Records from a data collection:
----

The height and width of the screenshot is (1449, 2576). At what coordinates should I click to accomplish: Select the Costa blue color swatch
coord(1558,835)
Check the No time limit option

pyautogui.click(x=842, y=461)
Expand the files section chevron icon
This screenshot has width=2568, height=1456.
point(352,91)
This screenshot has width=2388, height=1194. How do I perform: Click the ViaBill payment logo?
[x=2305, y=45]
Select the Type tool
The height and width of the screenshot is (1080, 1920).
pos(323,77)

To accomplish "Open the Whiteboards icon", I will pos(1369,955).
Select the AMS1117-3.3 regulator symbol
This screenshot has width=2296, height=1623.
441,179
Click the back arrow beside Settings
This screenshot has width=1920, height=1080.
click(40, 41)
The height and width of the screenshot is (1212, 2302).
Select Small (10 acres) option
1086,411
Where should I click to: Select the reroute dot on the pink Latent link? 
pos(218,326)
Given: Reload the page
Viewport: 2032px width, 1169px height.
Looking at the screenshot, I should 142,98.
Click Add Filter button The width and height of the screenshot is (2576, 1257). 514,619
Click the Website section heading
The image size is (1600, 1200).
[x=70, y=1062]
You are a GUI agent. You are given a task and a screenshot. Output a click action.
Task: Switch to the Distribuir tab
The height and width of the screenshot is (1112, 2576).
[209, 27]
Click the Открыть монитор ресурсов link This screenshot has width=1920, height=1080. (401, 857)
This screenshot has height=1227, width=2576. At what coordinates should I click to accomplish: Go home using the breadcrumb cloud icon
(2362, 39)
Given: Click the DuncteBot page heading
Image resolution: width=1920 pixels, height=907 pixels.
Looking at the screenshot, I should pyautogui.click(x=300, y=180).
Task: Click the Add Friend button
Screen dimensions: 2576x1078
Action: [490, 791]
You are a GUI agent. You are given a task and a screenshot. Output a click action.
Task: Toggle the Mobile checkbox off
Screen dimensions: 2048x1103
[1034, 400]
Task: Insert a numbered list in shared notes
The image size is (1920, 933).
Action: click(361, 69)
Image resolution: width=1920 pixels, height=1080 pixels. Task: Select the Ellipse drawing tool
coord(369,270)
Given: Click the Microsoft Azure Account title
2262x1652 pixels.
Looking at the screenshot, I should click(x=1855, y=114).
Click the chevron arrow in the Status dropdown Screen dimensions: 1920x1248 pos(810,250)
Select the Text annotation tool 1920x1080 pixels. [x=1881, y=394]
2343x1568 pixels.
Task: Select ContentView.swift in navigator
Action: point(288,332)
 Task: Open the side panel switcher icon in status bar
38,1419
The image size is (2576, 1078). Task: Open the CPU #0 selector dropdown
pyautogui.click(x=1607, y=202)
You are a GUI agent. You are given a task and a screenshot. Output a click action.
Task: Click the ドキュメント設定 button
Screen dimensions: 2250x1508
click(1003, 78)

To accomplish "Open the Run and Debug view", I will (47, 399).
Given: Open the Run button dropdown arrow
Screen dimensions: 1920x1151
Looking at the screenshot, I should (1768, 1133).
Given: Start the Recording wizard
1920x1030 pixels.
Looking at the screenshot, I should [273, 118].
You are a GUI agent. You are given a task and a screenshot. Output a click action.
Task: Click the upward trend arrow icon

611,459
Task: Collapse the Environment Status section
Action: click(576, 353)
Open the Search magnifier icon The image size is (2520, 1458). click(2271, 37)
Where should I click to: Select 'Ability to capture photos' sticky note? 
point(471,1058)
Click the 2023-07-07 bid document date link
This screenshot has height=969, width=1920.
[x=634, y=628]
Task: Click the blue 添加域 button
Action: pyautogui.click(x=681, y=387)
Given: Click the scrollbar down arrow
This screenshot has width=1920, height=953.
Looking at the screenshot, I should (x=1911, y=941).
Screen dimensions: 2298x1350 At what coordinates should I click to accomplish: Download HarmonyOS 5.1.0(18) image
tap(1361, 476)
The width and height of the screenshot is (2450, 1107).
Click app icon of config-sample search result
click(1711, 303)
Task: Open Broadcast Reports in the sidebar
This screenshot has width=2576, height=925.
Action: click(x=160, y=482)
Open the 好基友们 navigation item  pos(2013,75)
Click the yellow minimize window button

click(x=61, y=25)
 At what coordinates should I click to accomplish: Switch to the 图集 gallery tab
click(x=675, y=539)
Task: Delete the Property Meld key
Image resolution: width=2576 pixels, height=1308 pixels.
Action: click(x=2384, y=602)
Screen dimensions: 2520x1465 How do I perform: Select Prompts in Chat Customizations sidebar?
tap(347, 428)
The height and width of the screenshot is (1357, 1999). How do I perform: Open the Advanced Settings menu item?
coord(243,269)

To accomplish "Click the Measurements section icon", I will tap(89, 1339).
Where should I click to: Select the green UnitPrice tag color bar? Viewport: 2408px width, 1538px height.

----

TASK REQUIREMENTS » Exactly the lines above from the one with "Given: Reload the page" to the one with "Given: Click the DuncteBot page heading", both included, are to be quoted; leave the rest out.

ANSWER FOR THE TASK »
Given: Reload the page
Viewport: 2032px width, 1169px height.
Looking at the screenshot, I should 142,98.
Click Add Filter button The width and height of the screenshot is (2576, 1257). 514,619
Click the Website section heading
The image size is (1600, 1200).
[x=70, y=1062]
You are a GUI agent. You are given a task and a screenshot. Output a click action.
Task: Switch to the Distribuir tab
The height and width of the screenshot is (1112, 2576).
[209, 27]
Click the Открыть монитор ресурсов link This screenshot has width=1920, height=1080. (401, 857)
This screenshot has height=1227, width=2576. At what coordinates should I click to accomplish: Go home using the breadcrumb cloud icon
(2362, 39)
Given: Click the DuncteBot page heading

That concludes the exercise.